=== Aim of the task ===
Show, from the entries below, every line in which "options" appears.

=== Data records ===
Segment Open
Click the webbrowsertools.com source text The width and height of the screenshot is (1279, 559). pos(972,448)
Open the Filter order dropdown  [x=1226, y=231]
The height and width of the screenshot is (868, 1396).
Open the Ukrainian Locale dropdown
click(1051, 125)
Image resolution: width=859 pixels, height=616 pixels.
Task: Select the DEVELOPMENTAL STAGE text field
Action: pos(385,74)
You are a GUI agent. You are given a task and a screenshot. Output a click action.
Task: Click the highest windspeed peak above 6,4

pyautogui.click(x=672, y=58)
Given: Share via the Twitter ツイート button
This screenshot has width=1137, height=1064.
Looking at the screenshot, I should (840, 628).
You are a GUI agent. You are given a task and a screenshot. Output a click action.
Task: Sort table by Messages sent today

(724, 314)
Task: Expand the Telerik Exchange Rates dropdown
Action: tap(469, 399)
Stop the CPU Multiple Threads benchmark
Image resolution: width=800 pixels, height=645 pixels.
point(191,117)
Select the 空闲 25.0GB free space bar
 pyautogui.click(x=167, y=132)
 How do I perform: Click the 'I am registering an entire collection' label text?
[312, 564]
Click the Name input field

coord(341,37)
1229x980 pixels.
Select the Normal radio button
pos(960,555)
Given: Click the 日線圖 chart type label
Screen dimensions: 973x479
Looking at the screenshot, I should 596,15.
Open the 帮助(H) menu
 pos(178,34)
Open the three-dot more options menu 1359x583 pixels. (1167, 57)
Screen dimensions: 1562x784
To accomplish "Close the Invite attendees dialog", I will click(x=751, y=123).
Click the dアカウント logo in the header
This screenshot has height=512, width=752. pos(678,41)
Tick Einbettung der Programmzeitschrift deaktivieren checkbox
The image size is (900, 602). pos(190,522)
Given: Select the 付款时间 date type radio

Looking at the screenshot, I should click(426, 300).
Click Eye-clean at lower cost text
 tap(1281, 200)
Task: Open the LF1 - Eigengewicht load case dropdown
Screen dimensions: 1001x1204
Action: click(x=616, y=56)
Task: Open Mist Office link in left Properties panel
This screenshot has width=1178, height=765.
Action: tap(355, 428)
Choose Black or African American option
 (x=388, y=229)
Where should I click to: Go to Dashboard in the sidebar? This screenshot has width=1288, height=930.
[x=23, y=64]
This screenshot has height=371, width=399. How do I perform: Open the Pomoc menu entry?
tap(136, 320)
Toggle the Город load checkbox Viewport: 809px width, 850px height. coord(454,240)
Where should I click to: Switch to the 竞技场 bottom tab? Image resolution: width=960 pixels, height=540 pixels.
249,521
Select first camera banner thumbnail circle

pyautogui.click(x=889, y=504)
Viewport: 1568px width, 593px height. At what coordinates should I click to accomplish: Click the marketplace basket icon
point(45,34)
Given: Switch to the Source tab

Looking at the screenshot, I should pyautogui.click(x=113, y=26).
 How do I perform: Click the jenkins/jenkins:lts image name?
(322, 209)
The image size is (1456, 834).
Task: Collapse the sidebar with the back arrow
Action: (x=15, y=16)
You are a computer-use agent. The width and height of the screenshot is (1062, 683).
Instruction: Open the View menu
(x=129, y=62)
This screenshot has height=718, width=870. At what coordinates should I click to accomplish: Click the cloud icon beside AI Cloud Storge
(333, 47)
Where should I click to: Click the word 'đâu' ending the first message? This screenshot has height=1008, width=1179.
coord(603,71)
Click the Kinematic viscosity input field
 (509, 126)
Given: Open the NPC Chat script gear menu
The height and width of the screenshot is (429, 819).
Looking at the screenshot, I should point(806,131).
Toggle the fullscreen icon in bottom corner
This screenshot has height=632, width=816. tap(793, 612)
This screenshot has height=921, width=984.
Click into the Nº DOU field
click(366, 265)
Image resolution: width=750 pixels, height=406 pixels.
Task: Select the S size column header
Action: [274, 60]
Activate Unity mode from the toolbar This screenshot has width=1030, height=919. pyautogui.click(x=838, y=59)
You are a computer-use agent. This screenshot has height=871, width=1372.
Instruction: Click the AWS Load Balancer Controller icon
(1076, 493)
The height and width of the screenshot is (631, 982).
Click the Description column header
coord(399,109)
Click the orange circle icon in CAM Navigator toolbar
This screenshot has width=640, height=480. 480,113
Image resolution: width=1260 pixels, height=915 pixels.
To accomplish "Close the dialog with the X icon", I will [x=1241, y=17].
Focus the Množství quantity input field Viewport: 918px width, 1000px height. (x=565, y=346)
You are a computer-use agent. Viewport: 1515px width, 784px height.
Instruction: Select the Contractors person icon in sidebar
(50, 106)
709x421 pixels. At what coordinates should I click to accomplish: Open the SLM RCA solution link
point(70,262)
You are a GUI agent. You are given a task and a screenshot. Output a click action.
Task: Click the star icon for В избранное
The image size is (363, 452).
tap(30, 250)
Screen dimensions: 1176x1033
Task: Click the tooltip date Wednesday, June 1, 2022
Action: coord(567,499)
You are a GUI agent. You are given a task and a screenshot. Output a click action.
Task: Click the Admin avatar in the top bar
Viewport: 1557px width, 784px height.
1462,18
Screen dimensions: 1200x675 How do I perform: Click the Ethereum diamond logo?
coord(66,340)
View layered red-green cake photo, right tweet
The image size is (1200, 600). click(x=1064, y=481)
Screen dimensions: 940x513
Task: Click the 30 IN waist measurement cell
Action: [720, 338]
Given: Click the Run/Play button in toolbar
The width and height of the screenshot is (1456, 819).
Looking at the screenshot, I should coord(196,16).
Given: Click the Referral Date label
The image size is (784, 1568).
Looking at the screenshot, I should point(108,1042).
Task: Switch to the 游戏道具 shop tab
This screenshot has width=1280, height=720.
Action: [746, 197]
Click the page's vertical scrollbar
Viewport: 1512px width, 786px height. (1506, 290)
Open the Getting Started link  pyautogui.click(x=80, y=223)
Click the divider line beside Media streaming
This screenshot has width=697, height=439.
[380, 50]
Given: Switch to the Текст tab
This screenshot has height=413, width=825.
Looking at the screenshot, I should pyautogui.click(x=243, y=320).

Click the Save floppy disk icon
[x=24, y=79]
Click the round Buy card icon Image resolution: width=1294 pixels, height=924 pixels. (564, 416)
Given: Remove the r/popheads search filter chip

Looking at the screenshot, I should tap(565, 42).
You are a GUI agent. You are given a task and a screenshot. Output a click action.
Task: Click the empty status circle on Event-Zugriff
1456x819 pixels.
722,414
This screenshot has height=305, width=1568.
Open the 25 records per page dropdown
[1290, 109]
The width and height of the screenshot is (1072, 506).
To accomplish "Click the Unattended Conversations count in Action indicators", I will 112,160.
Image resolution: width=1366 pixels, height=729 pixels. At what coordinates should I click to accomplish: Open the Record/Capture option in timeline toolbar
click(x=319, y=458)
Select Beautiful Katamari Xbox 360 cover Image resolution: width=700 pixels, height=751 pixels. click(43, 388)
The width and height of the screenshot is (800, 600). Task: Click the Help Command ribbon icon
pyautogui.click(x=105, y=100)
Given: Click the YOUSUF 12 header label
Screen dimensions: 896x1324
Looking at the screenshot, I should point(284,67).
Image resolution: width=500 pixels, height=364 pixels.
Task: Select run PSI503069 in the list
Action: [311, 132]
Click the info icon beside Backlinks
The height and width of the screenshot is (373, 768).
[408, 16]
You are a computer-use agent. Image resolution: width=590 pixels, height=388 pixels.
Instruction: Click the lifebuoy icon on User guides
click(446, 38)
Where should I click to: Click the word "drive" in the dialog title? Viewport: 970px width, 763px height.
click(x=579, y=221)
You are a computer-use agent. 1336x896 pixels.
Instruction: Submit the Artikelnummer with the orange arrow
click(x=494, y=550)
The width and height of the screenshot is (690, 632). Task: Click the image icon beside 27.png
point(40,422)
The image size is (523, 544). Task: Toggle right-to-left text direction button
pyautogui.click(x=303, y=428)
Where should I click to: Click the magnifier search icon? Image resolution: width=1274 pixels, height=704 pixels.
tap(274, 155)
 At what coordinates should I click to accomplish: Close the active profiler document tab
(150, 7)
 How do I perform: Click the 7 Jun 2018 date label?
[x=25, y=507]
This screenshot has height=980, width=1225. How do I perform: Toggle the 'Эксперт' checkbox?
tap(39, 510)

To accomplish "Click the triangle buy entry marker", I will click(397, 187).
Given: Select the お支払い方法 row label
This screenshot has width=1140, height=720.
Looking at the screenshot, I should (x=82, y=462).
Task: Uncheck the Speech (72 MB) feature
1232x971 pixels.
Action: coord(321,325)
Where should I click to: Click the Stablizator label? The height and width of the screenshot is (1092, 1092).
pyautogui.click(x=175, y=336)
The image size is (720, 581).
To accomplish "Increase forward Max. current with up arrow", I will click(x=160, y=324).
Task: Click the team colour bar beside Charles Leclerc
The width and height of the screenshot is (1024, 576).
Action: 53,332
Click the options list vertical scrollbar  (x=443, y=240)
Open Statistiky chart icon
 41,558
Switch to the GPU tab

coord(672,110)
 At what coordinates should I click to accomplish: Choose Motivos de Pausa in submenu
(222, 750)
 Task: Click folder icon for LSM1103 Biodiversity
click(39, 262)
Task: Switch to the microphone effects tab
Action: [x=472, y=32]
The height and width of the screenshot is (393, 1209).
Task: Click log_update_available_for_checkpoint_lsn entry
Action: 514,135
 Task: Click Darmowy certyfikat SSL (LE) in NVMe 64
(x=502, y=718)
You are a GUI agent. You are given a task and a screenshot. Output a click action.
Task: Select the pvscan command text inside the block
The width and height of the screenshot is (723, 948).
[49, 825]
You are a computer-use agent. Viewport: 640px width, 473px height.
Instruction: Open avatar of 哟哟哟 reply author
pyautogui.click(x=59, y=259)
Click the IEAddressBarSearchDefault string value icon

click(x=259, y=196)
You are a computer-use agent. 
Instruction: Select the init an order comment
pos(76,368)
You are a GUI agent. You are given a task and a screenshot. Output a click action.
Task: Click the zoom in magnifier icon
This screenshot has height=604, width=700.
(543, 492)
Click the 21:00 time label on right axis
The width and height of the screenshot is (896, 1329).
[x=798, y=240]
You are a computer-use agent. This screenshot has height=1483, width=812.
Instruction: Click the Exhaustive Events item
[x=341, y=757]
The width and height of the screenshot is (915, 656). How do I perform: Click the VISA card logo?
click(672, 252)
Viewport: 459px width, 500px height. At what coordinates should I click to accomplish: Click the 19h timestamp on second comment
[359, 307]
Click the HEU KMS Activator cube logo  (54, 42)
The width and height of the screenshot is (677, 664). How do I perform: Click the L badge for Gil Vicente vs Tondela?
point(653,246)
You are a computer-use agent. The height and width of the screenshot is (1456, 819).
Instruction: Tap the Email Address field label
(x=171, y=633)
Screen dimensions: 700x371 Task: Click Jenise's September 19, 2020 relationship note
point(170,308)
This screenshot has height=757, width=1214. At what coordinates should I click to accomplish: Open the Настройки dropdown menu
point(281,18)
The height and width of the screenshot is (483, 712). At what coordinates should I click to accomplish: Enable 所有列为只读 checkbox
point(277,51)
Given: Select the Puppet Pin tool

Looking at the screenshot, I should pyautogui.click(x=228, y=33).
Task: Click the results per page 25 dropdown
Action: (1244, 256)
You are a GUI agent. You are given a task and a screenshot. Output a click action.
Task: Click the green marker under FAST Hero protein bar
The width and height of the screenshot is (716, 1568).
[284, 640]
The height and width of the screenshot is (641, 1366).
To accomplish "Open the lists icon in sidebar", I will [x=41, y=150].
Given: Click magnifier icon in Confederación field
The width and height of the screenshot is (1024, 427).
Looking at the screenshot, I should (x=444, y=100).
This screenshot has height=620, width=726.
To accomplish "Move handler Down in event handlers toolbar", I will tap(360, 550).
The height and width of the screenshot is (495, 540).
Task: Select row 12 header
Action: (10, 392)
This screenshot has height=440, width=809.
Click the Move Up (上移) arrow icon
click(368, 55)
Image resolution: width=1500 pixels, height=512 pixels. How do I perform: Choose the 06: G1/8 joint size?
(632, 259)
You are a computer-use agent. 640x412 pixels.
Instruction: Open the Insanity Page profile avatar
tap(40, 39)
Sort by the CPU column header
Segment Closed
=== Answer ===
Open the three-dot more options menu 1359x583 pixels. (1167, 57)
Click the options list vertical scrollbar  (x=443, y=240)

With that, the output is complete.